But Iran has insisted that the conference was aimed at providing a venue for free discussions on "a historical issue" and discussing the scale of the Holocaust and whether the Nazis really used gas chambers to kill Jews.
"The objective of the conference is not to deny or prove the Holocaust. Its main aim is to create an atmosphere for thinkers to discuss freely the Holocaust," Iranian Foreign Minister Manouchehr Mottaki told the opening ceremony.
There was "no logical reason for opposing this conference," Mottaki said.

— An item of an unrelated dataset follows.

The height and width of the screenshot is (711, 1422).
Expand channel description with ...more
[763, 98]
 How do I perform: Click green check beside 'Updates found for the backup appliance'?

The conference, dubbed "Study of the Holocaust: A Global Perspective," was initiated by Iranian President Mahmoud Ahmadinejad, who had called the Holocaust, in which 6 million Jewswere killed, a "myth."
The Iranian Foreign Ministry's Institute for Political and International Studies (IPIS), which organized the conference, said67 researchers from 30 countries would attend the meeting.
"Some people who had been asked to attend refused, saying it aims to deny the Holocaust. Others assumed the international conference was politically motivated and were reluctant to attend," IPIS chief Rassoul Moussavi said.
"Officials in charge of organizing the conference do not intend to deny or confirm it (the Holocaust). The duty of the IPIS is to create a suitable atmosphere for discussing historical issues," he said.
UN Secretary-General Kofi Annan has strongly opposed any attempt to question or deny the Holocaust, UN spokesman Stephane Dujarric said on Thursday, underlining that Annan will deeply deplore any conference whose purpose is to question or deny the reality of the Holocaust.
The conference has also aroused criticism from the United States and Germany.
U.S. State Department spokesman Sean McCormack said on Friday that "this meeting is really focused on highlighting those people who deny that there was, in fact, a Holocaust."
"In that regard, it's just yet another disgraceful act on this particular subject by the regime in Tehran," he added.
The German Foreign Ministry called in Iran's top envoy in Berlin on Friday in protest against the conference.